1. Les risques liés au changement climatique
On distingue 3 types de risques. Le risque physique est le risque de catastrophes, qui pourront être de plus en plus coûteuses et de plus en plus dangereuses au fur et à mesure que la température augmentera, créant des coûts sociaux très importants. Le risque juridique est lié au coût d'assurance pour indemniser les victimes du changement climatique. Ils peuvent augmenter au fur et à mesure où le risque physique se développe. Enfin, le risque de transition est un risque différent. C'est celui des pertes pour les producteurs de produits polluants et leurs financiers, lorsqu'on fait des investissements qui transforment la structure de production vers l'économie bas carbone, ce qui entraîne forcément que ces industries polluantes vont se dévaloriser, c'est-à-dire créer des pertes importantes. Un exemple de catégorie de risque physique peut être lié à la simulation de hausse de température. On pourra se rappeler que la canicule de 2003 a été très importante et a créé des morts. Elle ne s'est produite qu'une seule fois depuis 1950. Que se passe-t-il si la température s'élève de 2 degrés ou de 3 degrés en moyenne ? La possibilité d'avoir des canicules plus amples et plus fréquentes devient très importante, créant évidemment des dangers considérables de détérioration des modes de vie.

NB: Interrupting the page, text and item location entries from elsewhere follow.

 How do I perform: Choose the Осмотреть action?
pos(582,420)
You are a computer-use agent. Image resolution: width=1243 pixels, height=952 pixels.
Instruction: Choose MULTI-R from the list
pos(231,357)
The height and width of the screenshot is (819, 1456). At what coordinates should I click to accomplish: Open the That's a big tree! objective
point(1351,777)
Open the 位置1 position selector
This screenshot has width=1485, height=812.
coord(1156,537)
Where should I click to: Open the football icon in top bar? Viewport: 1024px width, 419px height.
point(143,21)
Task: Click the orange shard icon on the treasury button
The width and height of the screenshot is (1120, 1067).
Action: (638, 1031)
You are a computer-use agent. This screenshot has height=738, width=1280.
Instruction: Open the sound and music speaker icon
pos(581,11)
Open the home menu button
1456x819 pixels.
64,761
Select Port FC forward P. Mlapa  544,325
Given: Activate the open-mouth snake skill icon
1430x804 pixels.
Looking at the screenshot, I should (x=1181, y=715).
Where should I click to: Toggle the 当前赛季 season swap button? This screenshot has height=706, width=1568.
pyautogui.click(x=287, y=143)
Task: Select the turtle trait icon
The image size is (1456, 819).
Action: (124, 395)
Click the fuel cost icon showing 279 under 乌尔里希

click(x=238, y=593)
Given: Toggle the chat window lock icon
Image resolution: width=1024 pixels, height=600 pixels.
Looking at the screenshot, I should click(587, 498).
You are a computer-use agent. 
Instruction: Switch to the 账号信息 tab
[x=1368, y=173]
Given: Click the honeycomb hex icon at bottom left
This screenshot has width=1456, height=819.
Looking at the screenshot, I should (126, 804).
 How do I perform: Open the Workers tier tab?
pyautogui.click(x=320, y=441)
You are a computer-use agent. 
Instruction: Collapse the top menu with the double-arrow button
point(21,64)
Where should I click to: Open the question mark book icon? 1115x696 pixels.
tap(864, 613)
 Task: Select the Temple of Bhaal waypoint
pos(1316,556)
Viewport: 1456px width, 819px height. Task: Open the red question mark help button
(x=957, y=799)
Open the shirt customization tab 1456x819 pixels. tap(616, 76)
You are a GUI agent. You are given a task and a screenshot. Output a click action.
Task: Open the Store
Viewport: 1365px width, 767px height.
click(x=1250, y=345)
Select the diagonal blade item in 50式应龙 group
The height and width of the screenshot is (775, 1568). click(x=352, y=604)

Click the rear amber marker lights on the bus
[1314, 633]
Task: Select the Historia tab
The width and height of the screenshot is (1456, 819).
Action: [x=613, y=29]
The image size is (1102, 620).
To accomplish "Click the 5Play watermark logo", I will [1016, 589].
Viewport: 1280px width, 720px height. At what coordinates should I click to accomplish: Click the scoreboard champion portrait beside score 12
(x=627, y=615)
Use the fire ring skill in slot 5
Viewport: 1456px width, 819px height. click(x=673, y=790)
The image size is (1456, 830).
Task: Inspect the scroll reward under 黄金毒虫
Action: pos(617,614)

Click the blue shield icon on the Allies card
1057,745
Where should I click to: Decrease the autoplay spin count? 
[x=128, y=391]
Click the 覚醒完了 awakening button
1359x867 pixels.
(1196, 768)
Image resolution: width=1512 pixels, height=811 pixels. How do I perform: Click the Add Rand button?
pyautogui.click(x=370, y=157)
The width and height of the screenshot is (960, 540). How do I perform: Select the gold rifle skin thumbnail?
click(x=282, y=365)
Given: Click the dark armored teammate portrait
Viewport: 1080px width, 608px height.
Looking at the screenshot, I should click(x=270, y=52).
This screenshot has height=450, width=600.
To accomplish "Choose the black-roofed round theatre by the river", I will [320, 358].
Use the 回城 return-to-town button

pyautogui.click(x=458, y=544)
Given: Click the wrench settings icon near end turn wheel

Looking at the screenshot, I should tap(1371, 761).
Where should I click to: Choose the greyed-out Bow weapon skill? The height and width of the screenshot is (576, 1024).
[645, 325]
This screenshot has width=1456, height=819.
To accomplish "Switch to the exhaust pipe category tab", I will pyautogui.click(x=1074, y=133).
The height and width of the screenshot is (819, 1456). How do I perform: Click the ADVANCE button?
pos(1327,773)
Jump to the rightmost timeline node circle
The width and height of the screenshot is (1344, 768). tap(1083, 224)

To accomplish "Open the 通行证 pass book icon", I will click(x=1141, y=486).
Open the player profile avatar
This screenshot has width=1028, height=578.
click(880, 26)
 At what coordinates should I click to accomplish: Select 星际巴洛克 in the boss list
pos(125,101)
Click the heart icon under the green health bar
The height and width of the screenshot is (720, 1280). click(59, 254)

Le risque de transition est lié aux pertes des industries polluantes. Le tableau ci-dessous illustre le fait que ces pertes peuvent être très lourdes. En conséquence, le problème de la transition est difficile, puisque cette transition doit aboutir à une transformation complète de la structure de production. Il faut pouvoir la faire à de manière lente et progressive pour pouvoir absorber les pertes, donc il faut un contrôle du processus de régulation de cette transition.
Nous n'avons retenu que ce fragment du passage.